» DONNÉES FOURNIES
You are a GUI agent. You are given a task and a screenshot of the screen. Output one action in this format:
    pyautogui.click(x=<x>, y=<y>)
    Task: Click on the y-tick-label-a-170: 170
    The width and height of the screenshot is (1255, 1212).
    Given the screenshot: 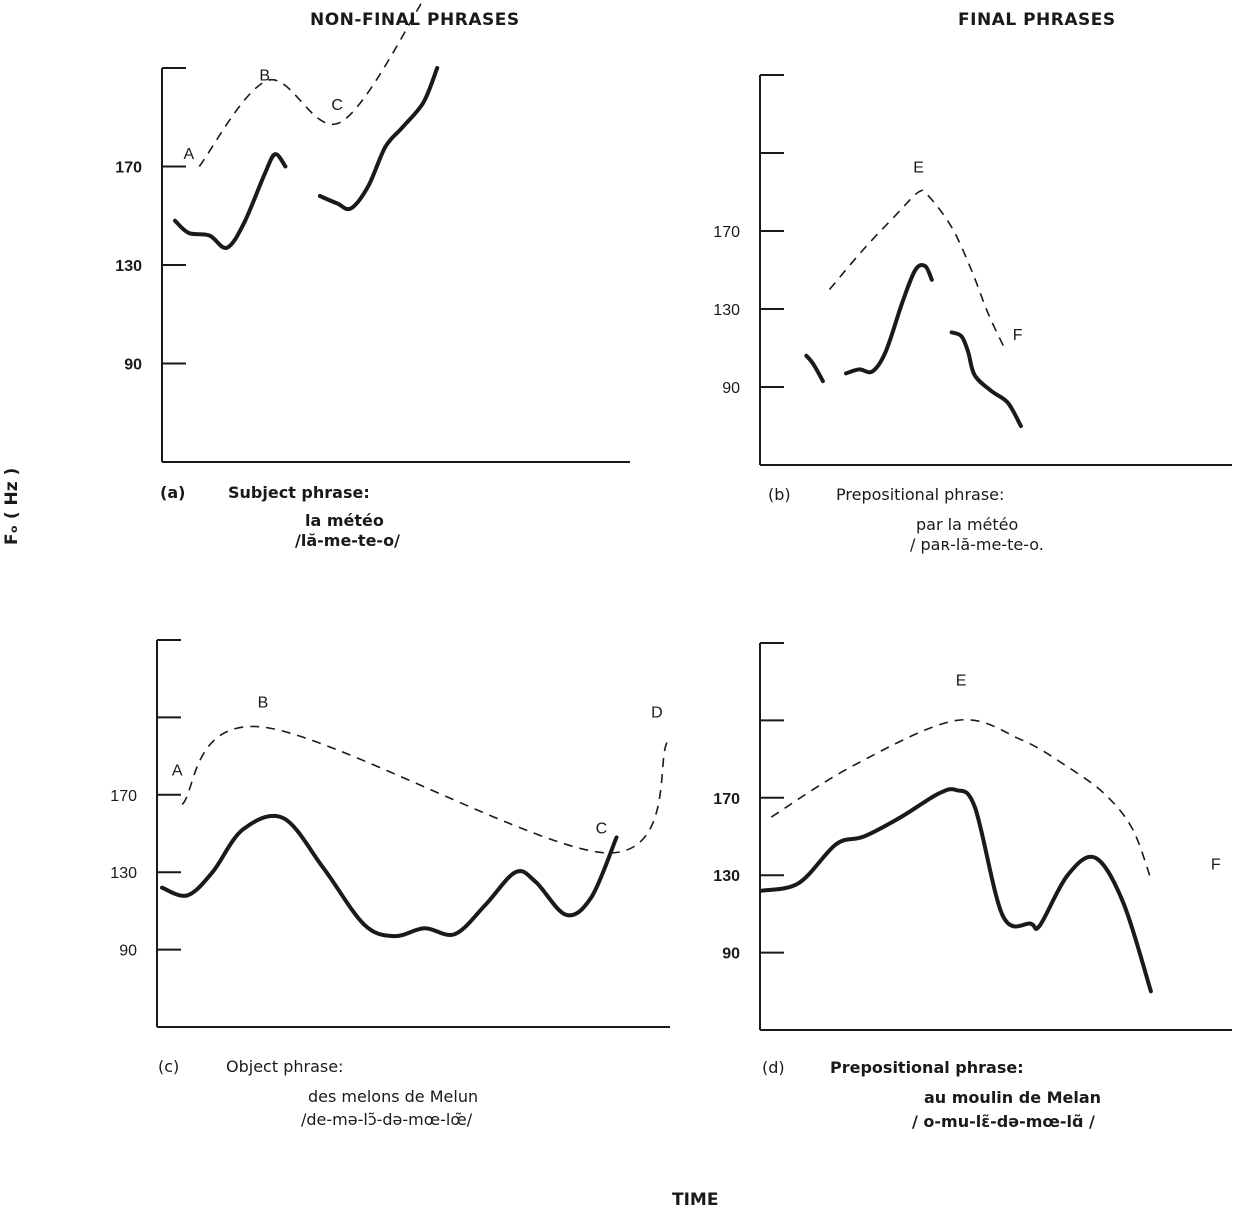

» PROBLÈME À RÉSOUDRE
Recopiez toutes les lignes des enregistrements ci-dessus en remplaçant « screenshot » par « image » à chaque occurrence, sans rien modifier d'autre. N'incluez pas les images dans votre réponse.

» RÉPONSE ATTENDUE
You are a GUI agent. You are given a task and a image of the screen. Output one action in this format:
    pyautogui.click(x=<x>, y=<y>)
    Task: Click on the y-tick-label-a-170: 170
    The width and height of the image is (1255, 1212).
    Given the image: 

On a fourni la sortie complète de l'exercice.